Source information >>
========

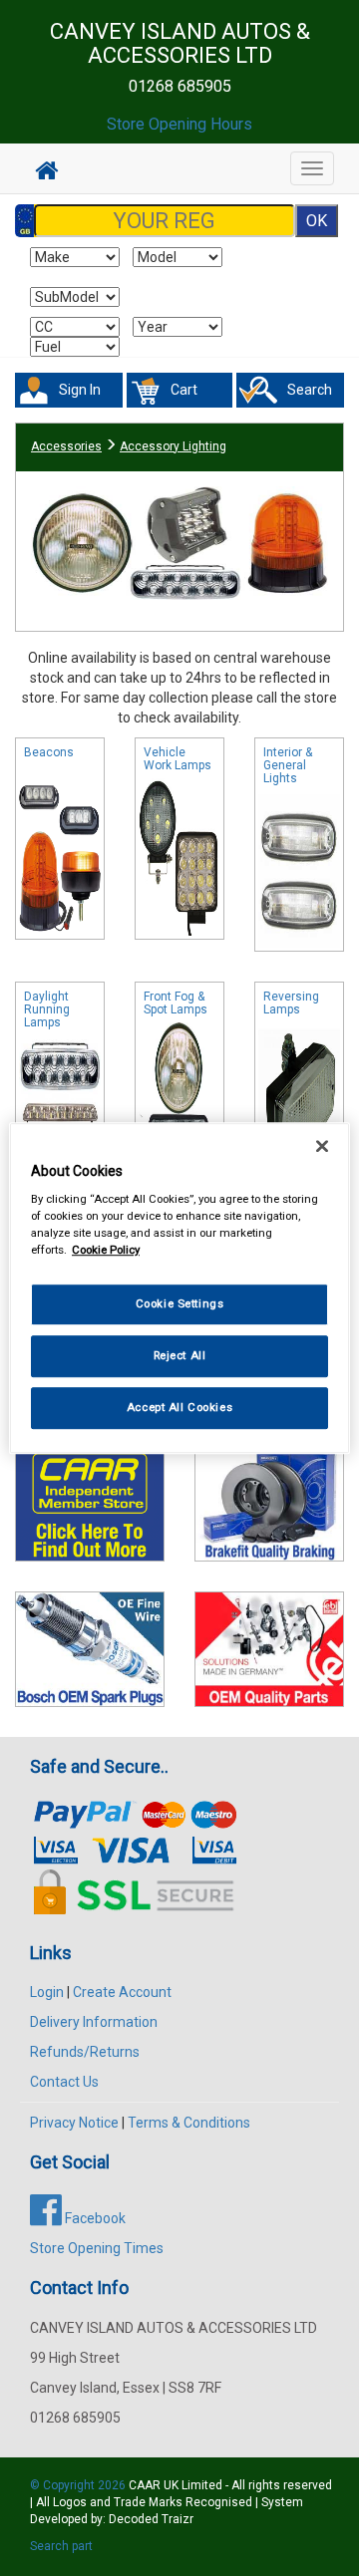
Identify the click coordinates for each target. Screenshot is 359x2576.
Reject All (180, 1355)
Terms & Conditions (189, 2123)
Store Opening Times (97, 2248)
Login (47, 1992)
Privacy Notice (74, 2123)
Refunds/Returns (85, 2052)
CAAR (145, 2485)
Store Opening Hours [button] (179, 124)
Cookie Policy (106, 1250)
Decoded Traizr (151, 2519)
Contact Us (64, 2082)
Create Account (122, 1992)
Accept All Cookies (179, 1407)
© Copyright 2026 (79, 2485)
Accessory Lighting (173, 446)
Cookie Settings (180, 1304)
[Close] (322, 1146)
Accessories (66, 446)
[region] (179, 1288)
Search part (61, 2546)
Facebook (94, 2218)
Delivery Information (94, 2022)
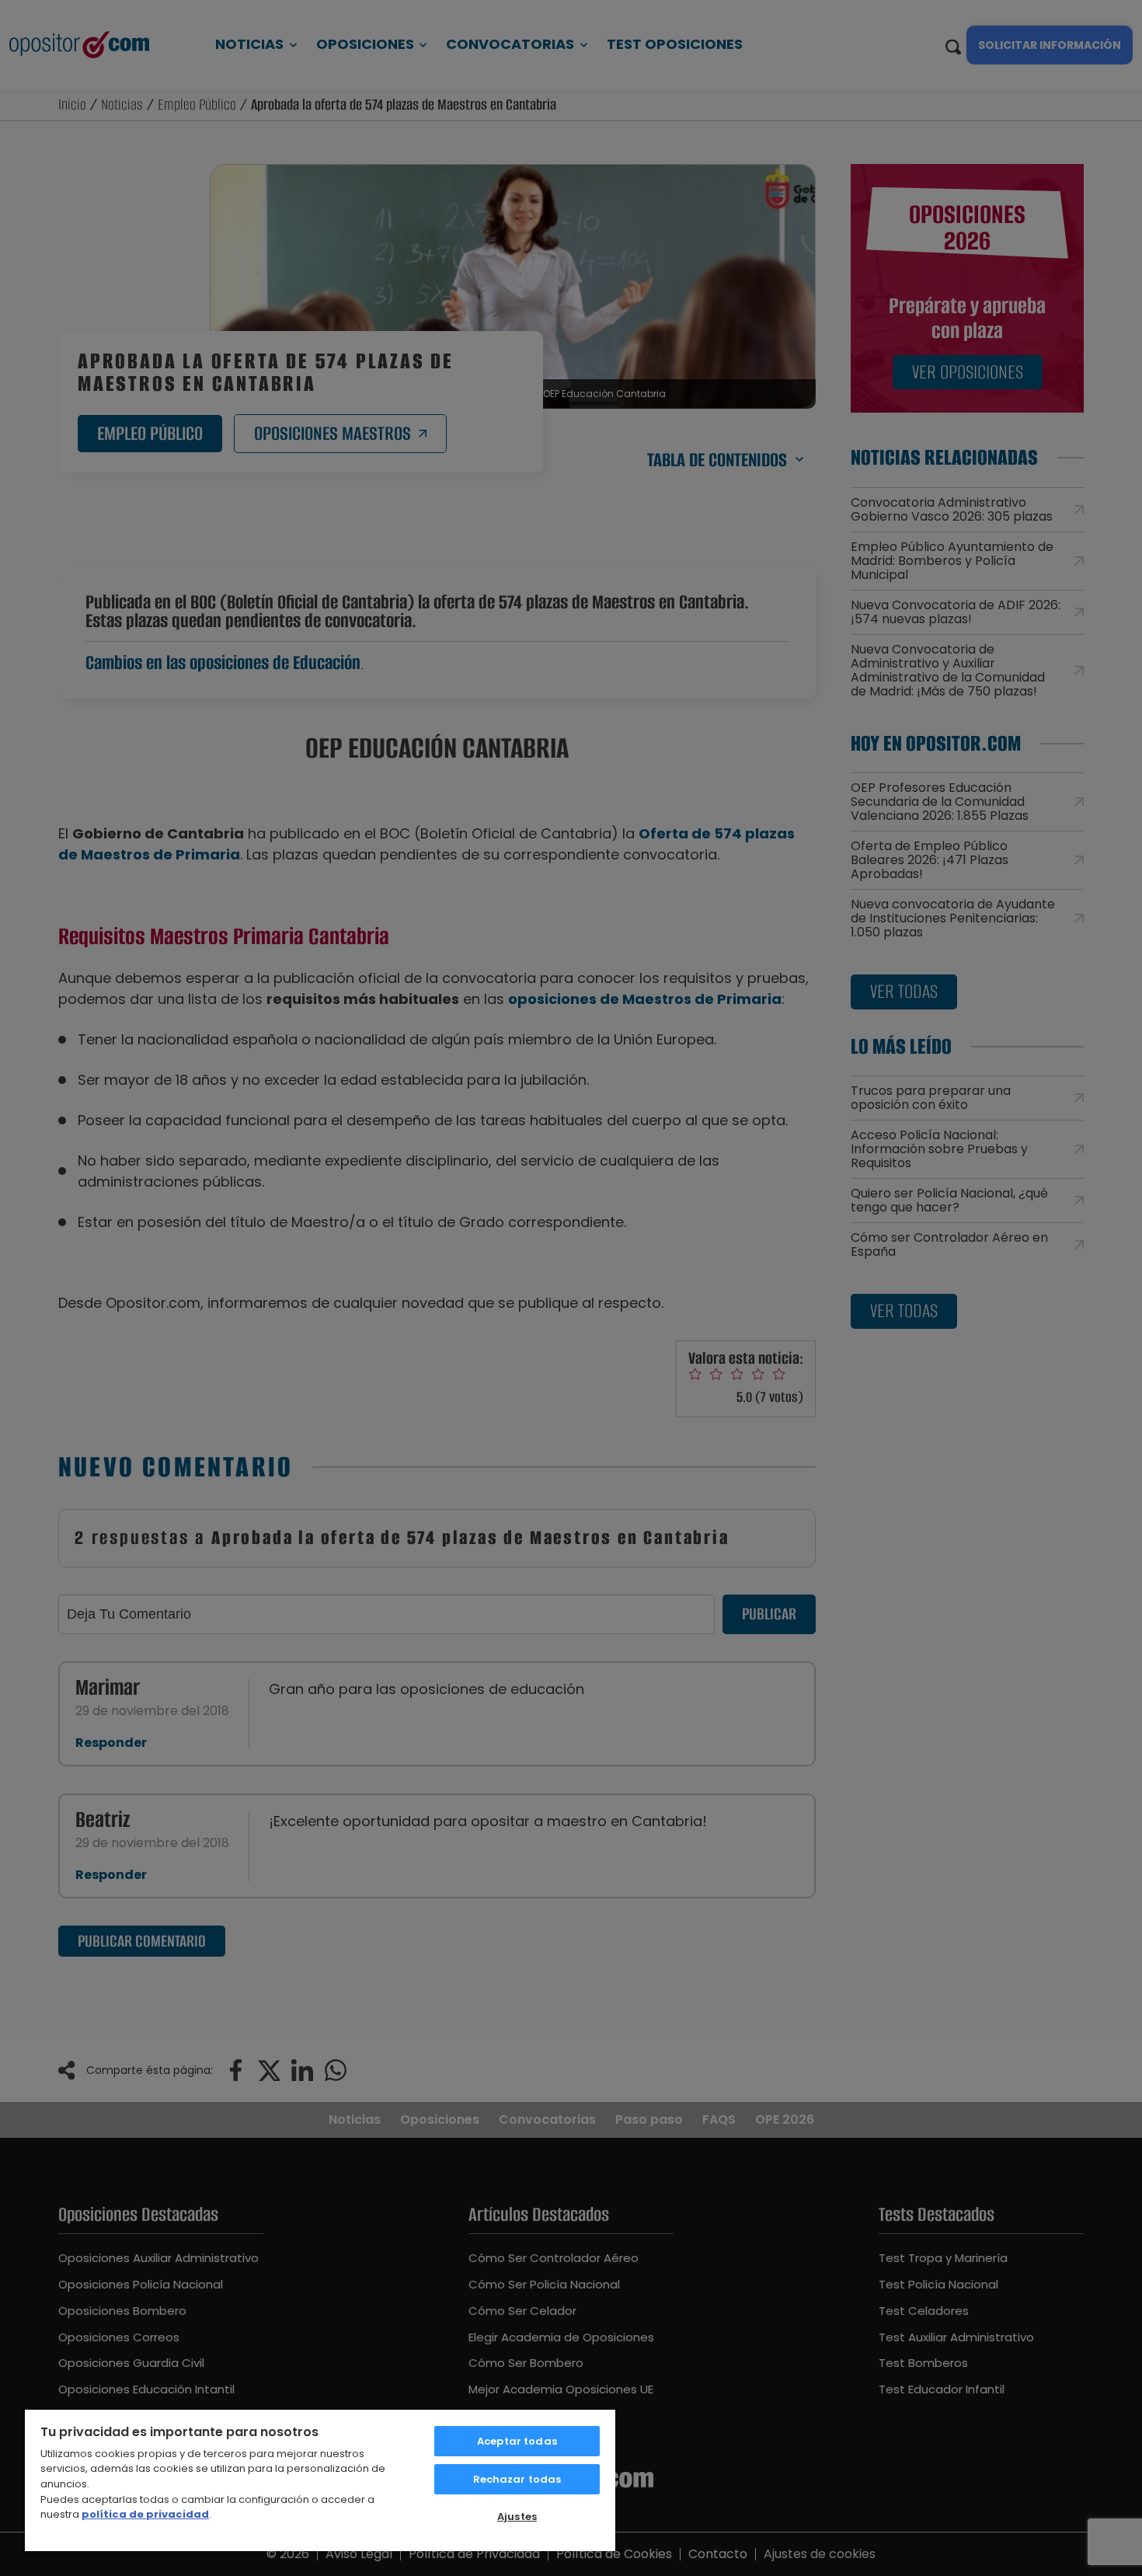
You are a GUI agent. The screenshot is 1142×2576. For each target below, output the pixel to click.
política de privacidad (145, 2514)
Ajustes (517, 2516)
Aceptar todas (517, 2441)
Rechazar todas (517, 2479)
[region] (320, 2479)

========

Exercise requirements >> Copy out only the lines from the one containing "Accessories (66, 446)" to the end of the entries, unchanged. Drop the pictures.

Result of this task >>
Accessories (66, 446)
[region] (179, 1288)
Search part (61, 2546)
Facebook (94, 2218)
Delivery Information (94, 2022)
You are a GUI agent. The screenshot is 1142×2576. For each target below, output the pixel to click.
política de privacidad (145, 2514)
Ajustes (517, 2516)
Aceptar todas (517, 2441)
Rechazar todas (517, 2479)
[region] (320, 2479)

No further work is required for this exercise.